Опять ласково, почти сладострастно, погладил маленькой рукой разноцветные корешки, даже привстал на цыпочки, чтобы повыше достать.
- Он подсказал, что делать. Не в теориях, не в политэкономиях ищите - в себя загляните, да не трусьте, поглубже! Себя выпустите, дайте живому проявиться! Не стыдитесь себя! Отбросьте шелк! Ощутите радость ножа! Помните, у вашего Достоевского убийца обертывает бритву лоскутом шелка. Кого спас стыдливый лоскуток? Одно лицемерие! Христианское. Буржуазное. Марксистское.

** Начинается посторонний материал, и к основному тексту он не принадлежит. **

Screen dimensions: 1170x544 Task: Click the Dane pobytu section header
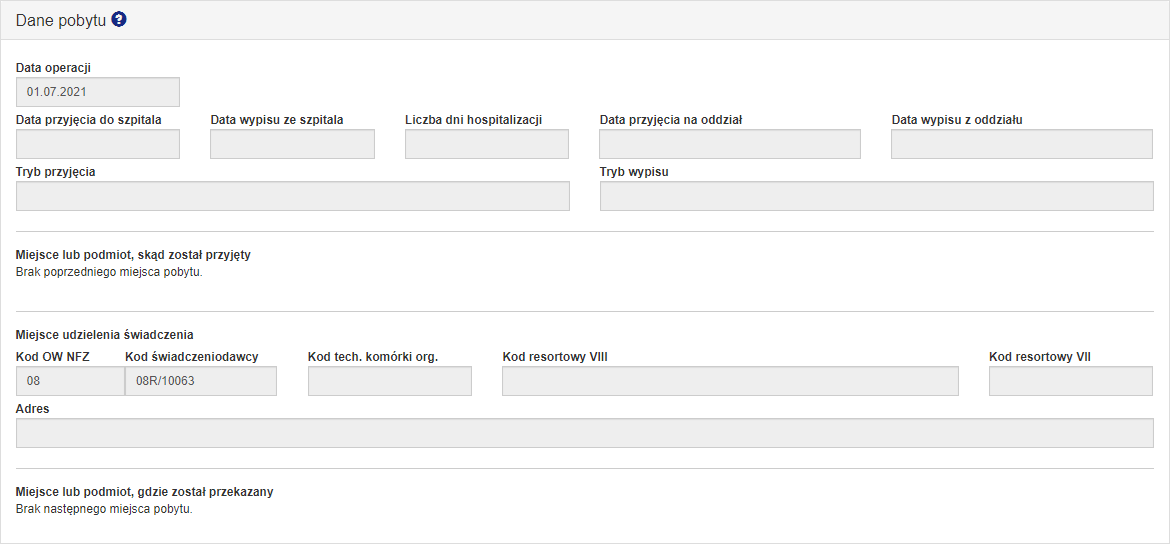point(61,20)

Перебрасывая с ладони на ладонь книги, как ловкий печник кирпичи, переворачивая страницы слюнявым пальчиком, эсэсовец в пенсне и в детском мундирчике надсадно пробивался к ушам и сознанию Муравьева сквозь пьяное гоготание и пение других немцев:
- Жалость, сострадание к ближнему, доброта - ох, как это ново! И как удобно! Все это шантаж со стороны слабых, низших. Природа не лжет, говорит откровенно слабым, больным: вы должны погибнуть! А они адвокатов наняли, и те, болтая века и тысячелетия о жалости, сострадании, лишь удваивают, утраивают на земле страдание. Я жалею тебя, и нас уже двое несчастных - вместо одного. Это как зараза. Страдающих надо изолировать, как прокаженных. Циклоп смеется, когда его щекочет нежная рука, - так и великая идея, когда ее дразнят моралью. Вся культура выросла из одухотворенной жестокости. Но именно одухотворенной, а не просто жестокости. (Презрительный взгляд на застолье.) Великая цель достигается лишь великим преступлением - против так называемой морали. Но нельзя упрощать, как делают у нас. Доброта не противопоказана и новым людям. Вот, читаю… Ну, здесь про полезность стадной морали, инстинкта стадного, даже религии, но если это отдать низшим расам. Этим подготавливается порода людей, которая должна будет сама восхотеть нашей руки. Сама - в этом высший гуманизм! "Следствием было бы презрение к самим себе слабых: они постарались бы исчезнуть сами, сгинуть…" Так сказать, от неловкости. Как видите, мы тоже за мягкие методы. Каждому свое, но лучше если по доброй охоте. Когда с нас, голодных, драли репарации прожорливые версальские победители, похитившие нашу победу с помощью евреев и красных, они не церемонились. Вы знаете, чем нам грозили французы, англичане? Вывезти немецкую молодежь в рабство, в Африку, если не заплатим. У победителя всегда была своя мораль! Но у них была чисто торгашеская, без всякой идеи…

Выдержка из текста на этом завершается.